L’hospice Pang-La situé dans la province de Lampang accueille déjà une trentaine d’animaux et pourrait compter bientôt jusqu’à 200 résidents. Les bienheureux pachydermes y disposent d’une petite rivière où ils peuvent s’ébattre en paix et leur ordinaire se compose d’herbe, de feuilles de bananes et d’ananas, ainsi que de plantes traditionnelles. C’est dire s’ils sont choyés ! Manoosak Tantiwiwat, directeur de l’office de l’industrie forestière, a confié au Bangkok Post, le grand quotidien national du pays, que le séjour des vieux éléphants leur serait garanti « jusqu’au dernier souffle ».

Autre projet mené par cette agence Thaïe, qui semble jouer pour le pachyderme un rôle comparable à celui de notre SPA : la création d’un hôpital entièrement voué à la santé de ces mammifères. L’ouverture de cet établissement dans la province de Krabi, au sud de la Thaïlande, est prévue pour l’année prochaine. Mais le FIO, l’office des forêts, ne compte pas s’arrêter en si bon chemin et un autre programme ambitieux est déjà en préparation : il s’agit d’un fichier ADN qui recensera tous les éléphants domestiques, fichier dont la création devrait à l’avenir empêcher toute nouvelle capture d’éléphants sauvages.

Aujourd’hui, les conditions de vie de l’éléphant sont plutôt douces, puisque sa tâche se limite à promener les touristes. Pourtant, l’animal n’a pas volé son statut de symbole national. C’est au prix d’un lourd tribut payé à l’industrie du Teak, parfois même au prix de son sang, versé sur les champs de bataille, comme à l’occasion des guerres birmanes durant lesquelles on le faisait charger sur l’ennemi, que l’éléphant Thaï a conquis le respect des hommes. A ses heures perdues, l’imposant animal a même joué indirectement le rôle de conseiller conjugal, en devenant pour les jeunes époux la métaphore vivante d’un fonctionnement harmonieux du couple.
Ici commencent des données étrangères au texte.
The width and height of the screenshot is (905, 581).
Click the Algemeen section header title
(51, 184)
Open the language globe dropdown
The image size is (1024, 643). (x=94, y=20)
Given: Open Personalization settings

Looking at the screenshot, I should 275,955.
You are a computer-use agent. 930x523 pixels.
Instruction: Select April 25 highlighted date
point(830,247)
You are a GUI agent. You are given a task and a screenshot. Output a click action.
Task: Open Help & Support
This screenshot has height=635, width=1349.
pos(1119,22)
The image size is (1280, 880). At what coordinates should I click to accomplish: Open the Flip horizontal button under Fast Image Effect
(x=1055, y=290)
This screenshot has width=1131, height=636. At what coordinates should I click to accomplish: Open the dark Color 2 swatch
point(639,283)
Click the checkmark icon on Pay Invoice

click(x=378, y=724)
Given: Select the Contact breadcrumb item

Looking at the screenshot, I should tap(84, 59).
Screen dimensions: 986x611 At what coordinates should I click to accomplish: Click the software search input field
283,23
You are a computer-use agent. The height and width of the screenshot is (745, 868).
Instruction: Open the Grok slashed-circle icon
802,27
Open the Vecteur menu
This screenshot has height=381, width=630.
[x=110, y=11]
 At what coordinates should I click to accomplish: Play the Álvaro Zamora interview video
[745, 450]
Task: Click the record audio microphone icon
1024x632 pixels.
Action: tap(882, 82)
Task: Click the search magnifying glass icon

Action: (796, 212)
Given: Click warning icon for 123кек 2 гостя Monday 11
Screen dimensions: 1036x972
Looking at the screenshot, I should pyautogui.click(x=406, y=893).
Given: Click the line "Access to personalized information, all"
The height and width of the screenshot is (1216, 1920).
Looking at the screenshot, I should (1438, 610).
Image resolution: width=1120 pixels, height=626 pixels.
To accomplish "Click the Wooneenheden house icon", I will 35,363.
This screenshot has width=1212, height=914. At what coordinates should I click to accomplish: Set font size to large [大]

Les maris Thaïs devaient calquer leur conduite sur les pattes de devant du noble pachyderme, qui imposent le rythme de la marche, tandis que les épouses, à l’image de ses pattes arrière, étaient censées apporter force et énergie à la vie familiale.

Mais en dépit d’une vie contraignante, les éléphants ont la réputation d’être chanceux. C’est ce qui fait qu’aujourd’hui encore, des Thaïs monnayent le privilège de se promener sous l’un d’entre eux, croyant s’approprier ainsi un peu de la chance et du prestige dont jouit le pilier vivant du Royaume de Siam.